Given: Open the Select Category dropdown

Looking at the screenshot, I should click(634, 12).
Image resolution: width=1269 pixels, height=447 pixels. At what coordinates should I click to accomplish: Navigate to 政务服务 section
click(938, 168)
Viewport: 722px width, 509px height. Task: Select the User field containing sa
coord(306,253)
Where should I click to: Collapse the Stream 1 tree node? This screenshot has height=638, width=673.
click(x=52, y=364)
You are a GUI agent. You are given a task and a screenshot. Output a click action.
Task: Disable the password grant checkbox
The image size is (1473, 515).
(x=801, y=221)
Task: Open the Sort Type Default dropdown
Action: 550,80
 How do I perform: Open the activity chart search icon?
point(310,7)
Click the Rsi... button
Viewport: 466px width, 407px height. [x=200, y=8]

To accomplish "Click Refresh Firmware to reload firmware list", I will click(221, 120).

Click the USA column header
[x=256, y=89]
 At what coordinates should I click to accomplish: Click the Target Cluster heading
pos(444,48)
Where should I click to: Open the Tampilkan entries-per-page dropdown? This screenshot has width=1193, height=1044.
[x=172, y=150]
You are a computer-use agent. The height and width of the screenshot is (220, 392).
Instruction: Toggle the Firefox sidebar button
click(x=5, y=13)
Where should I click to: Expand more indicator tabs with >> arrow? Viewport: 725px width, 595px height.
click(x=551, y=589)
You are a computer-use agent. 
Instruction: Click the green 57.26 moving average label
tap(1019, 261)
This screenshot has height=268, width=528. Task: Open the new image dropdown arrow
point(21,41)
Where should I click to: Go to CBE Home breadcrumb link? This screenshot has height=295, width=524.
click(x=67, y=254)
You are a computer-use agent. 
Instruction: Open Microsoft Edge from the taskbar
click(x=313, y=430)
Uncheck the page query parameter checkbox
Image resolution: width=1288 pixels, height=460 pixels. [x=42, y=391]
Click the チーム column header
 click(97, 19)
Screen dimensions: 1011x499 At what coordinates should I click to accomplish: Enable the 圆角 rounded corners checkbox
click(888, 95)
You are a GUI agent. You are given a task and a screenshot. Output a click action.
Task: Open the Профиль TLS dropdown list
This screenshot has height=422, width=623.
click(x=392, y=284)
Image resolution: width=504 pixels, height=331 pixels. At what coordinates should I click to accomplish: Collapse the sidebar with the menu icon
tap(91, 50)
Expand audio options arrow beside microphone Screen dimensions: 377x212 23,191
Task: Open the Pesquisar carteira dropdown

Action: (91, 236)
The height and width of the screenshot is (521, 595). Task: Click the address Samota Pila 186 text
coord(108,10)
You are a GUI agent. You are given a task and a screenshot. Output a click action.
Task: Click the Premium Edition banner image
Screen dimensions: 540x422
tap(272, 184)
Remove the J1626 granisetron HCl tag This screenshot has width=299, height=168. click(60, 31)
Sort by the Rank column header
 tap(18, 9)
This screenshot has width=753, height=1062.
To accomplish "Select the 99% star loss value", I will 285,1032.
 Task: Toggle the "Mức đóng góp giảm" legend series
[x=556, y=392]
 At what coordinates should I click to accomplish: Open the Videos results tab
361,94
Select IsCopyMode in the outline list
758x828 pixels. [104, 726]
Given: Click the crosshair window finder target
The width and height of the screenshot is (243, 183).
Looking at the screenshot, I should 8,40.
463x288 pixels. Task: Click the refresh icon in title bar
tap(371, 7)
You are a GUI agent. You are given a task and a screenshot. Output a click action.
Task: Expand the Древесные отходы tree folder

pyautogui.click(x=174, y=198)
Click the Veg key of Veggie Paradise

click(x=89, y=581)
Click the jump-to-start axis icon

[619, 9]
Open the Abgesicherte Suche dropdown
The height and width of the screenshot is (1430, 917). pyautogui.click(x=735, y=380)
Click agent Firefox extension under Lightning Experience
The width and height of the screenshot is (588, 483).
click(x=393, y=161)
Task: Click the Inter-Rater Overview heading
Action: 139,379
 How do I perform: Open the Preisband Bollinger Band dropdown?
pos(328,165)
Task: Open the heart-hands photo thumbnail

··········

> PROBLEM TO WORK ON:
Nothing but the exact lines of the data above, from the line containing "This screenshot has height=422, width=623." through the last, should appear in the answer.

> PROBLEM SOLUTION:
This screenshot has height=422, width=623.
click(x=392, y=284)
Image resolution: width=504 pixels, height=331 pixels. At what coordinates should I click to accomplish: Collapse the sidebar with the menu icon
tap(91, 50)
Expand audio options arrow beside microphone Screen dimensions: 377x212 23,191
Task: Open the Pesquisar carteira dropdown

Action: (91, 236)
The height and width of the screenshot is (521, 595). Task: Click the address Samota Pila 186 text
coord(108,10)
You are a GUI agent. You are given a task and a screenshot. Output a click action.
Task: Click the Premium Edition banner image
Screen dimensions: 540x422
tap(272, 184)
Remove the J1626 granisetron HCl tag This screenshot has width=299, height=168. click(60, 31)
Sort by the Rank column header
 tap(18, 9)
This screenshot has width=753, height=1062.
To accomplish "Select the 99% star loss value", I will 285,1032.
 Task: Toggle the "Mức đóng góp giảm" legend series
[x=556, y=392]
 At what coordinates should I click to accomplish: Open the Videos results tab
361,94
Select IsCopyMode in the outline list
758x828 pixels. [104, 726]
Given: Click the crosshair window finder target
The width and height of the screenshot is (243, 183).
Looking at the screenshot, I should 8,40.
463x288 pixels. Task: Click the refresh icon in title bar
tap(371, 7)
You are a GUI agent. You are given a task and a screenshot. Output a click action.
Task: Expand the Древесные отходы tree folder

pyautogui.click(x=174, y=198)
Click the Veg key of Veggie Paradise

click(x=89, y=581)
Click the jump-to-start axis icon

[619, 9]
Open the Abgesicherte Suche dropdown
The height and width of the screenshot is (1430, 917). pyautogui.click(x=735, y=380)
Click agent Firefox extension under Lightning Experience
The width and height of the screenshot is (588, 483).
click(x=393, y=161)
Task: Click the Inter-Rater Overview heading
Action: 139,379
 How do I perform: Open the Preisband Bollinger Band dropdown?
pos(328,165)
Task: Open the heart-hands photo thumbnail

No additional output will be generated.